Luckily, the article moves on to provide some nuance and optimism. Millennials are also much more positive and optimistic. They are also much more accepting of diversity – not just of cultures but opinion. They are not so much loyal to brands (e.g. labels, political parties, authority) as they are to value. In their search for value – they do their homework, they question, they come prepared with data. They don’t just accept answers or authority blindly. As a result, they are excellent negotiators.
Frankly, I’m too busy running my own corporation as a Doctor of Audiology to worry about whether I belong to this group or that group and, more importantly, worry about what world things of our cohort. Not sure how many Baby Boomers can say they opened up an audiology clinic from the ground up at the age of 29. Not to mention the success of my other Millennial friends who are entrepreneurs, executives, philanthropists, and who are raising wonderful families and are already contributing to the community as volunteers and mentors. Some still live with their parents, but who cares? They are contributing to our positive sense of place in countless ways.

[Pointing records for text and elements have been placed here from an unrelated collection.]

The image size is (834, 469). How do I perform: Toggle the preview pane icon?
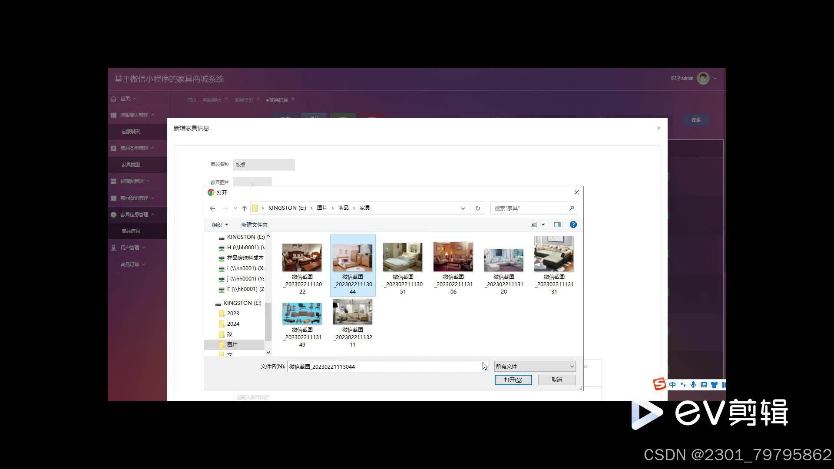[x=557, y=225]
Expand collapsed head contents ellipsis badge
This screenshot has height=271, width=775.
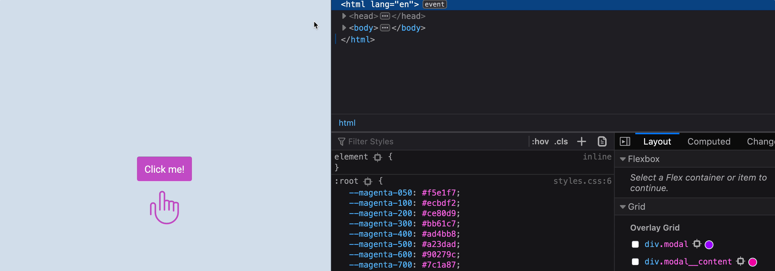[385, 16]
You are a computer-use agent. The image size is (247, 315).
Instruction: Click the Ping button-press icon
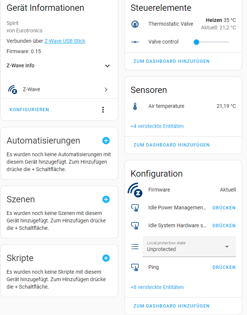coord(135,267)
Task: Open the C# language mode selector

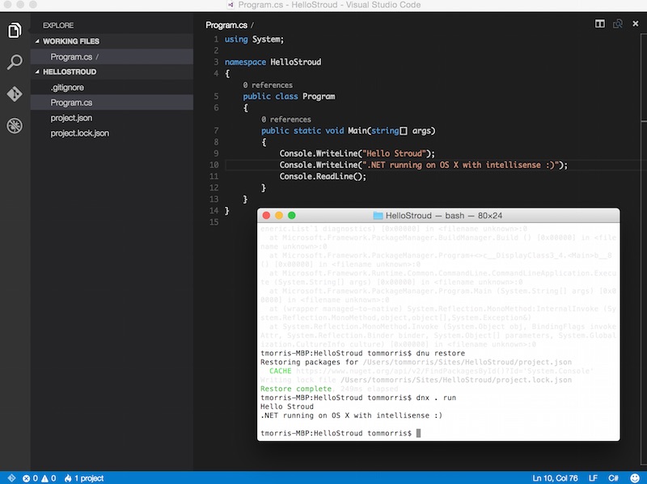Action: (x=614, y=478)
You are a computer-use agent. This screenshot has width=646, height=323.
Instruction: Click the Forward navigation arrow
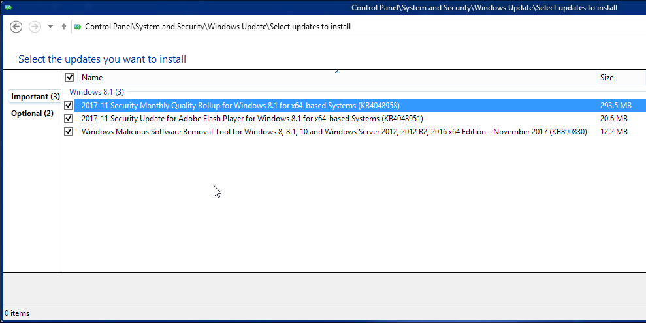35,27
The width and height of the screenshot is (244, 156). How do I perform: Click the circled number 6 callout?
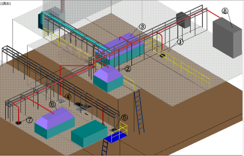(53, 104)
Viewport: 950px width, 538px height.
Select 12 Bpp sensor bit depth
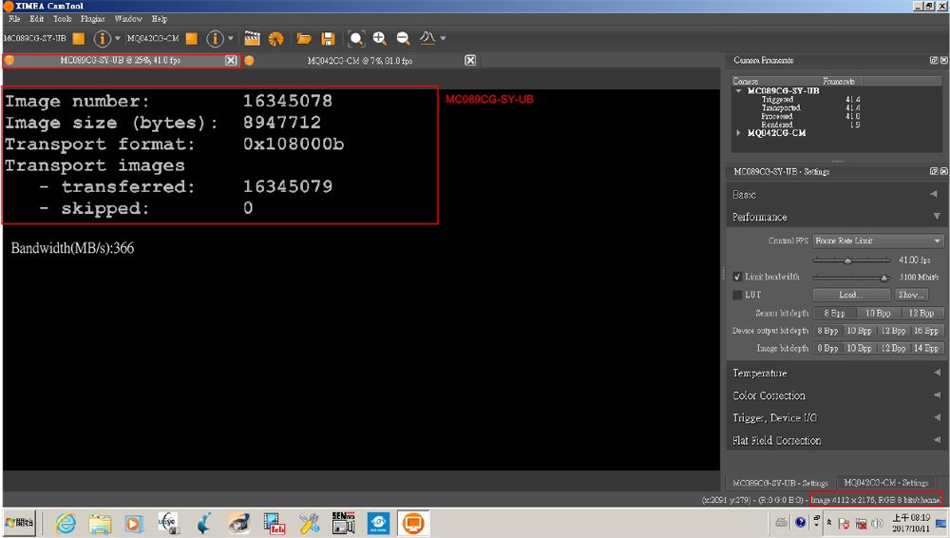click(x=921, y=313)
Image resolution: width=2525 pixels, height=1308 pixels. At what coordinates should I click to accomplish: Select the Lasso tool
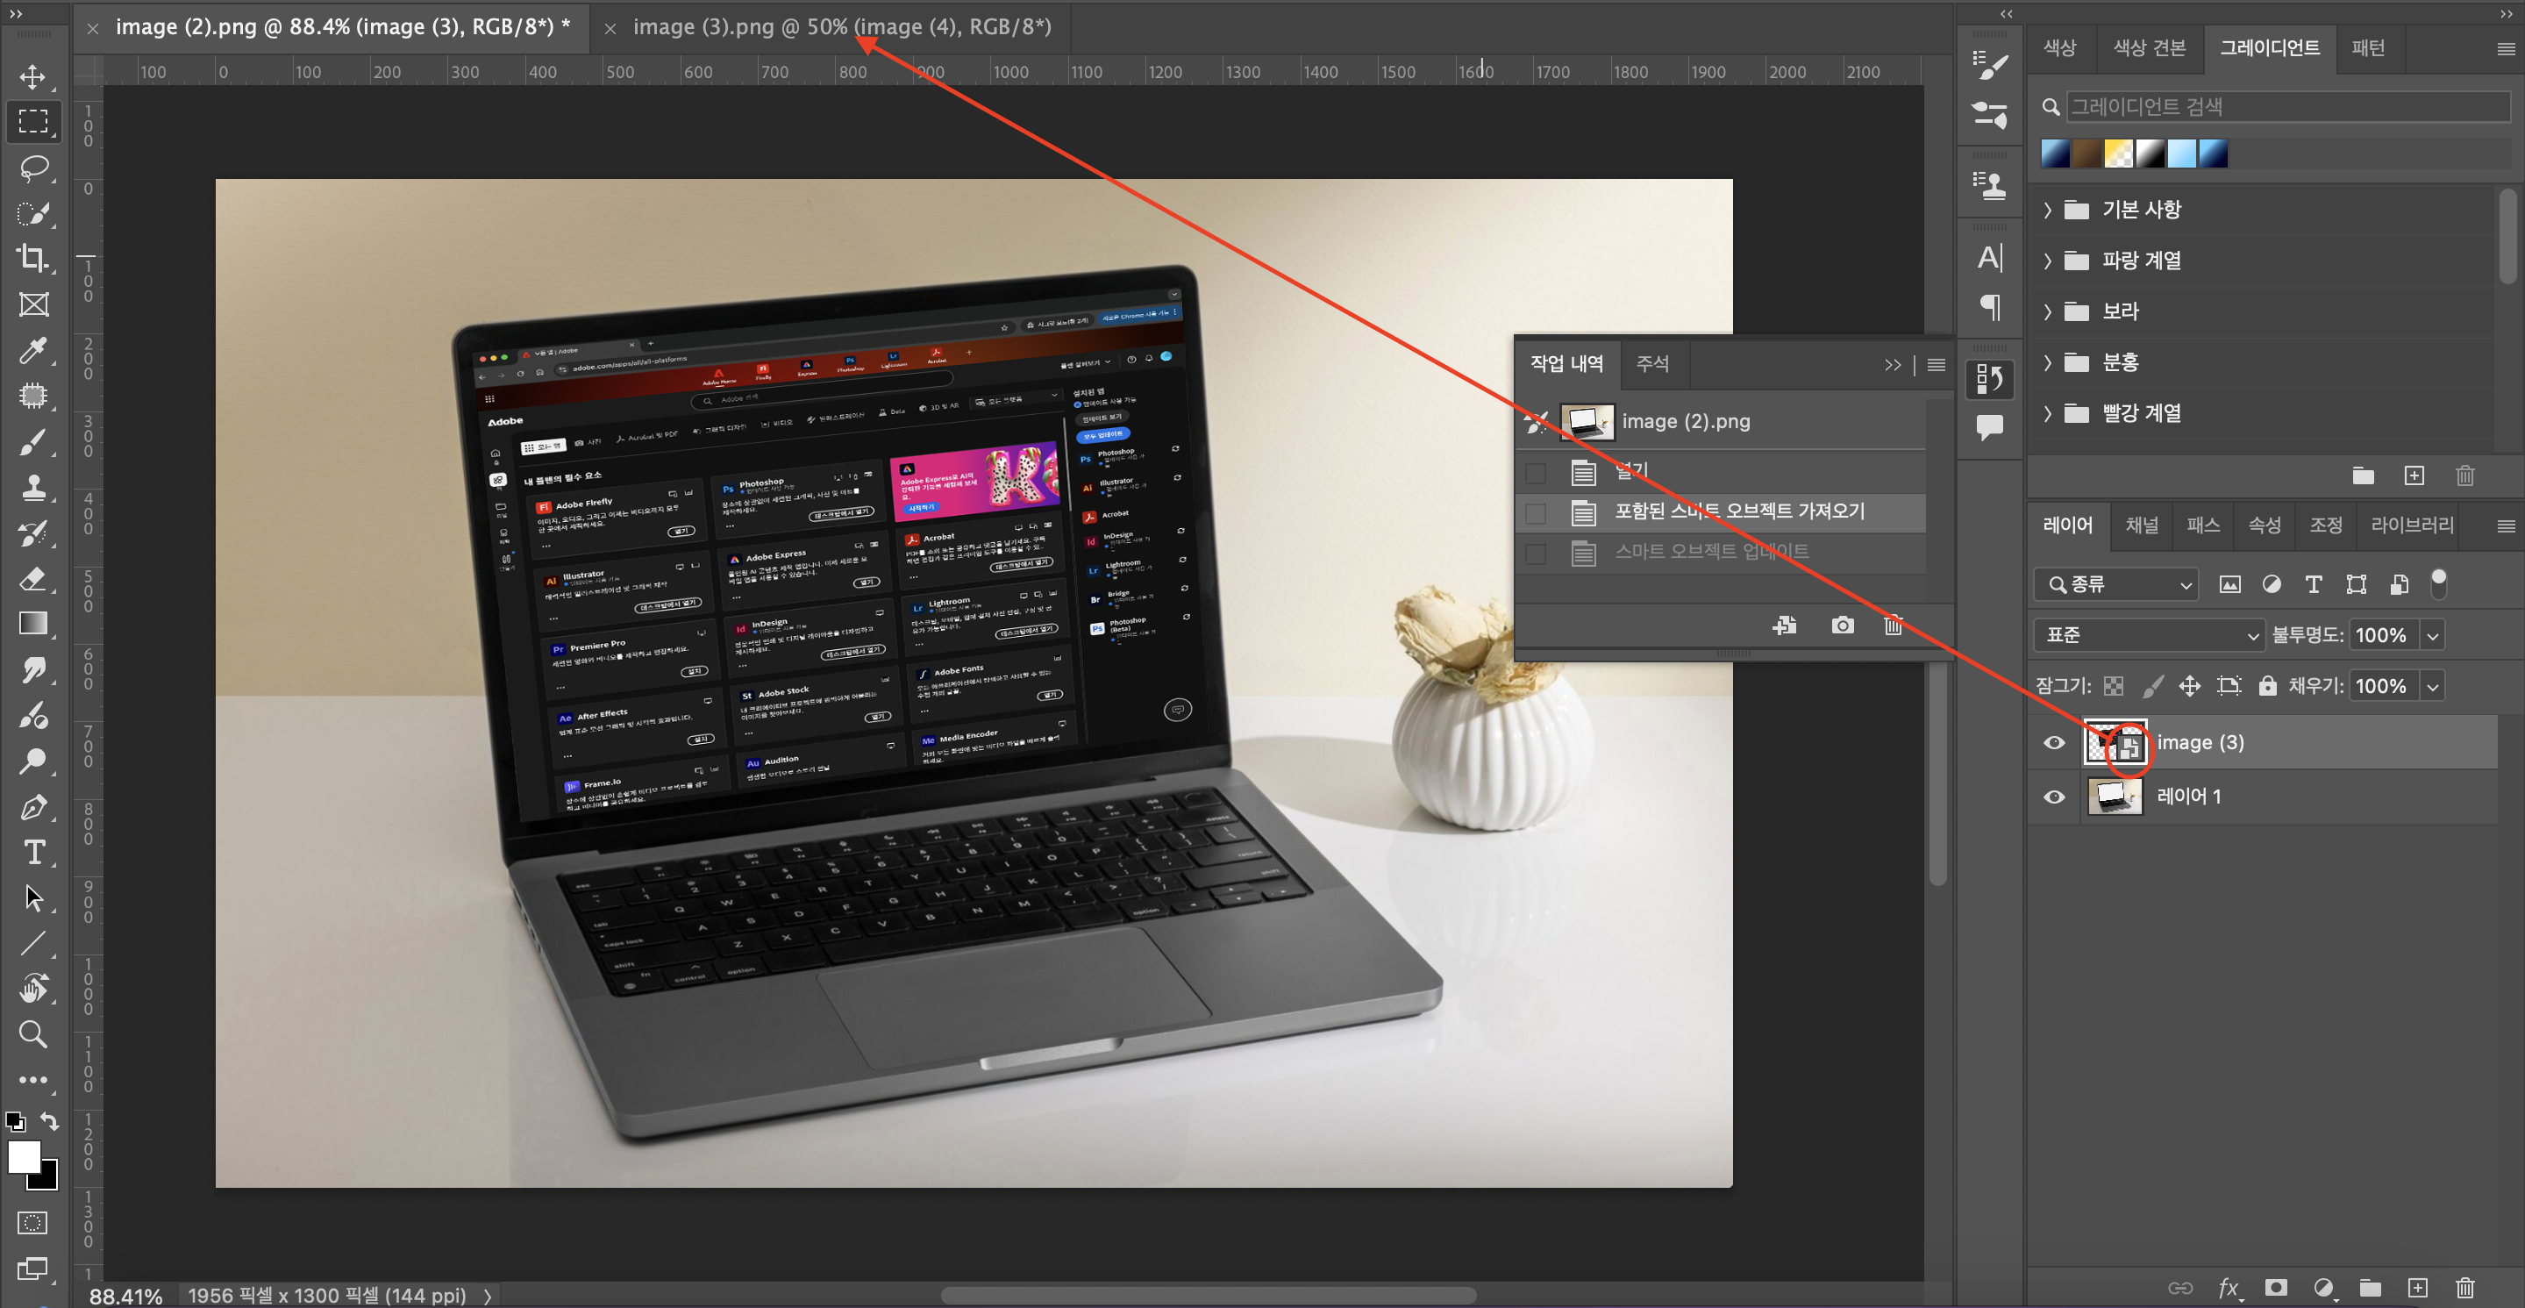tap(32, 168)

We are the most racially diverse, connected, tech savvy and educated generation to date. We are passionate and motivated to make a positive contribution to our community. We are driven, genuine and so what if we love connecting through social media and snapping a few (hundred) selfies here and there. The important point is that we get the bigger picture.
So the next time someone asks if you are a Millennial, don’t be afraid to nod or even proudly declare – yes! We may not yet know what the end product will be, and how we’ll be remembered in the annals of history, but Millennials are working hard to become a great generation that leaves our community better than we found it.